The Bosque Programming Language project is a ground up language & tooling co-design effort focused on investigating the theoretical and the practical implications of:

  1. Explicitly designing a code intermediate representation language (bytecode) that enables deep automated code reasoning and the deployment of next-generation development tools, compilers, and runtime systems.
  2. Leveraging the power of the intermediate representation to provide a programming language that is both easily accessible to modern developers and that provides a rich set of useful language features for developing high reliability & high performance applications.
  3. Taking a cloud-development first perspective on programming to address emerging challenges as we move into a distributed cloud development model based around microservices, serverless, and RESTful architectures.

The Role of Intermediate Representations

Compiler intermediate representations (IRs) are traditionally thought of, and designed with, a specific source language (or languages) in mind.

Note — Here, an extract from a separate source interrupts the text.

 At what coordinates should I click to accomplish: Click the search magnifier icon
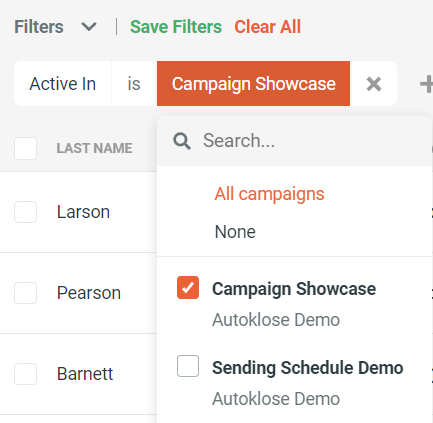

Their historical use has primarily been as an intermediate step in the process of lowering a source language program, with all of the associated syntactic sugar, into a final executable binary. However, over time they have become increasingly important in supporting program analysis and IDE tooling tasks. In these scenarios choices which did not matter in the context of the compilation workflow can have major negative impacts.

In the Bosque project we ask the question of what happens if the IR is designed explicitly to support the rich needs of automated code reasoning, IDE tooling, etc. With this novel IR first perspective we are exploring a new way to think about and build a language intermediate representation and tools that utilize it. Our initial experiments show that this empowers a range of next-generation experiences including symbolic-testing, enhanced fuzzing, soft-realtime compilation with stable GC support, API auto-marshaling, and more!

Regularized Programming

Many features that make the Bosque IR amenable for automated reasoning involve simplifying and removing sources of irregularity in the semantics. These regularizations also simplify the task of understanding and writing code for the human developer. Inspired by this idea the Bosque project is building a new regularized programming language that takes advantage of the features of the IR.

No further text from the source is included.